Замечаю знакомый силуэт. Автор? Это уже другой рисунок. Место в центре города то же, только вид изнутри – из окон. Между окнами то ли проявляющийся, то ли исчезающий в светотени мольберт и часы с маятником. В стекле часов отражение лица человека, похожего на Александра Павловича. Это удивительно, но присутствие художника ощущается почти на физическом уровне. Мистика какая-то. Соприкосновение двух миров через окна и зеркало усиливают это восприятие.
Акварельная композиция и коллаж «Дом» обрушивается на нас многочастной картиной быта. Этакий человеческий муравейник – коммуналка, образ жизни нескольких поколений. Коридоры, кухни, туалет, лестницы, двери. И, конечно, окна. В одной из комнат дома художник пишет обнаженную натуру: женская фигура парит в воздухе, то ли отражаясь в оконном стекле, то ли растворяясь в воздухе за ним. Вглядываемся в работу, выискиваем коллажные вставки, с помощью которых художник экспериментировал, будто создавая несущие конструкции дома, формируя свой неповторимый стиль.
Предлагаю Ксении поговорить о «Сирени». Она кивает в ответ и вдруг совершенно неожиданно для меня произносит:
– И всё-таки интересно, почему он так много писал сирень. Для такого мастера, как Харитонов, объяснения обычной любовью к растению явно недостаточно. Серия работ, посвященных сирени, говорит о сложной и чувствительной натуре художника. На всех частях полиптиха сирень разная и по композиции, и по цветовой гамме. В этом есть определенный посыл автора, который несет в себе спокойную созерцательность и философские раздумья, светлую грусть и бурную радость.
Оттенки бежевого, лилового, сиреневого, фиолетового – на «Сирень» Александра Харитонова можно смотреть бесконечно долго, как смотрят на огонь, мысленно возвращаясь в самые трогательные и романтические моменты своей жизни.

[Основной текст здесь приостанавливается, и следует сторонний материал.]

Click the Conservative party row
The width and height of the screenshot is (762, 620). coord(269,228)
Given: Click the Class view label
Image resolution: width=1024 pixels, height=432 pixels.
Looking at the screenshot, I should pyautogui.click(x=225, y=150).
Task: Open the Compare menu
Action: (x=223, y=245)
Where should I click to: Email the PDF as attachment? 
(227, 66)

Еще два акварельных цикла на выставке – «Средняя Азия» и «Иркутск», с одной стороны, дополняют друг друга, раскрывая тему путешествий художника, а с другой стороны, своей непохожестью показывают многогранный талант Александра Харитонова.
Долго рассматриваем акварели. Средняя Азия очаровала художника: древние традиции, необычные виды поселений. Он путешествовал из города в город, писал эти быстрые акварели. Интересно, что художник обращается не к классическим образам в сюжетах – восточный базар, в натюрмортах – кумганы, виноград…

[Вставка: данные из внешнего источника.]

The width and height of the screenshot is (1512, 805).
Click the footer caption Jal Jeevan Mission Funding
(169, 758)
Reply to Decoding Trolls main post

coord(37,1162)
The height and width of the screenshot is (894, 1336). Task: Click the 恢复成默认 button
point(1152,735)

– У него другое, – говорит Ксения. – Чайхана. Несколько акварелей посвящено именно чайханам разных населенных мест. Это особый феномен Востока: место, где мужчины не просто пьют чай. Это культурное, общественное пространство, существующее веками, сохраняющее по сей день свое предназначение и представляющее некий срез социума. У каждого сидящего в чайхане свое место, на своем доступном ему уровне.
В чайхане останавливается время, отступает жизненная суета, всё погружается в покой, умиротворение и задушевные разговоры. Чайхана издавна была местом, где обсуждали последние новости и слухи, планы на будущее, вели серьезные деловые переговоры, объявляли о семейных событиях. Сменялись эпохи, исчезали и появлялись государства, а чайные трапезы, отдых с короткой молитвой, задушевная беседа с пиалой горячего чая в руках сохранялась. Акварели созданы в 1988 году. Уходящая своими традициями вглубь веков чайхана поразила художника и стала, вероятно, для него символом консервативности Востока.

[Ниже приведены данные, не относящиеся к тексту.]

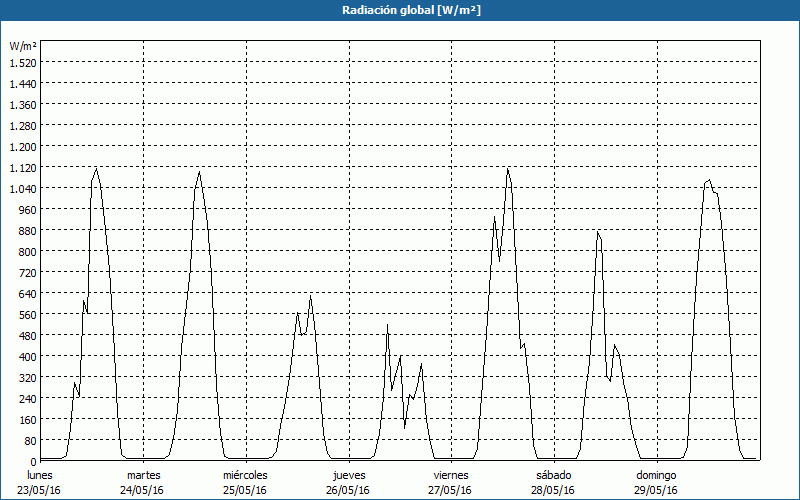800x500 pixels.
Task: Select the viernes day label
Action: coord(451,474)
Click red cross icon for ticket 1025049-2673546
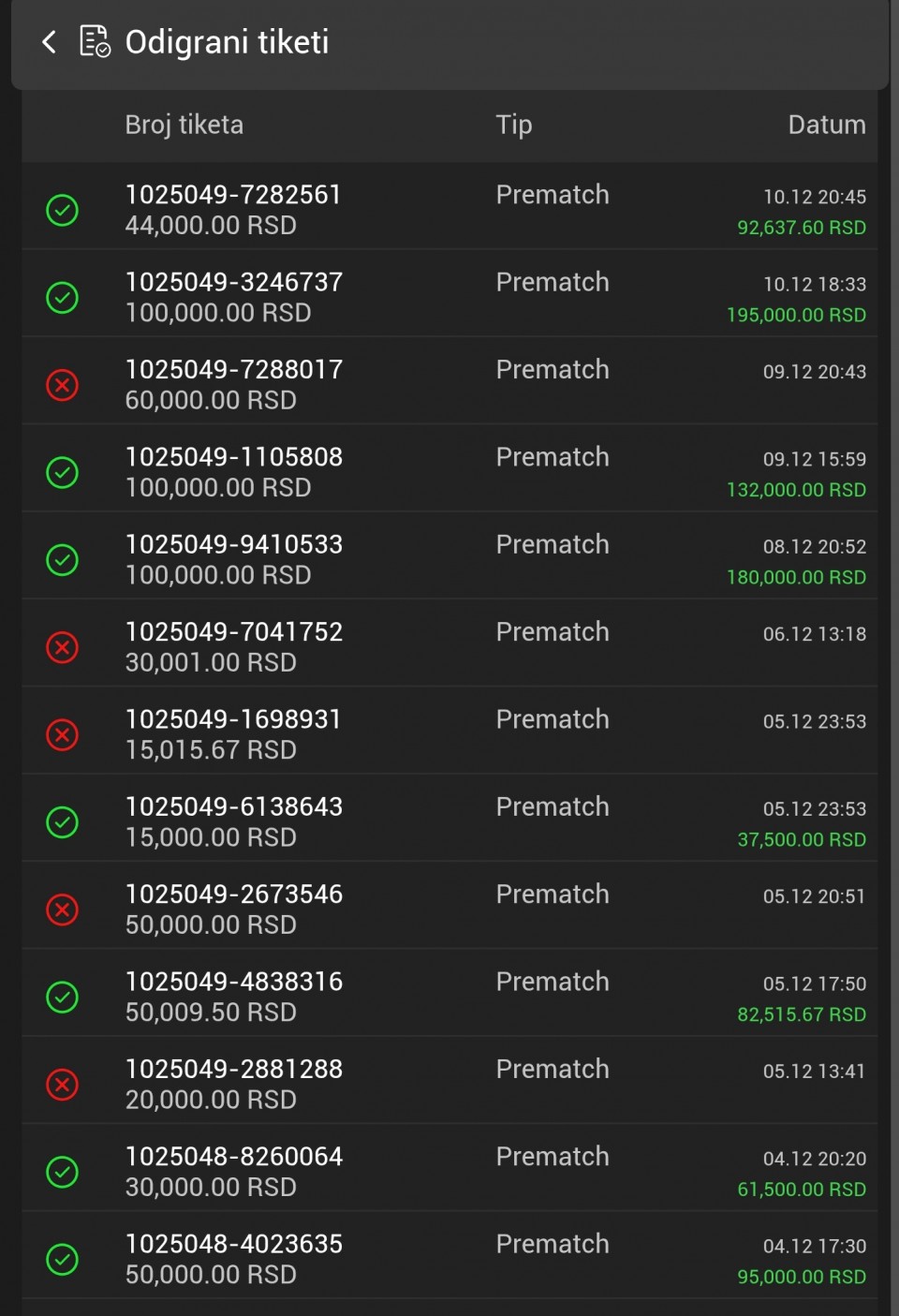Image resolution: width=899 pixels, height=1316 pixels. pyautogui.click(x=63, y=909)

– У Харитонова свое видение Востока. Выбирает привычную для него цветовую гамму – изумруд, желтый, красный. Только подает ее неярко, приглушенно, через призму своего, харитоновского, видения: традиционное для Востока буйство красок сдержанно, легко и прозрачно, – плавно проводя рукой, произносит моя коллега.
Совсем другая акварель в серии работ, посвященных Иркутску. Сочная, насыщенная, яркая. Харитонов пишет пастозно, то есть плотными, непросвечивающими слоями.
– И это не многослойная акварель, Александр Павлович не набирал сочность слоями, а сразу давал такой цвет, густой и плотный: синий, фиолетовый. Он создал удивительный образ Иркутска, опять свой, особенный. Я была в Иркутске. Сибирский город с традиционной деревянной и каменной архитектурой. Для меня он совсем не такой яркий и сочный, – показывает Ксения на городские пейзажи.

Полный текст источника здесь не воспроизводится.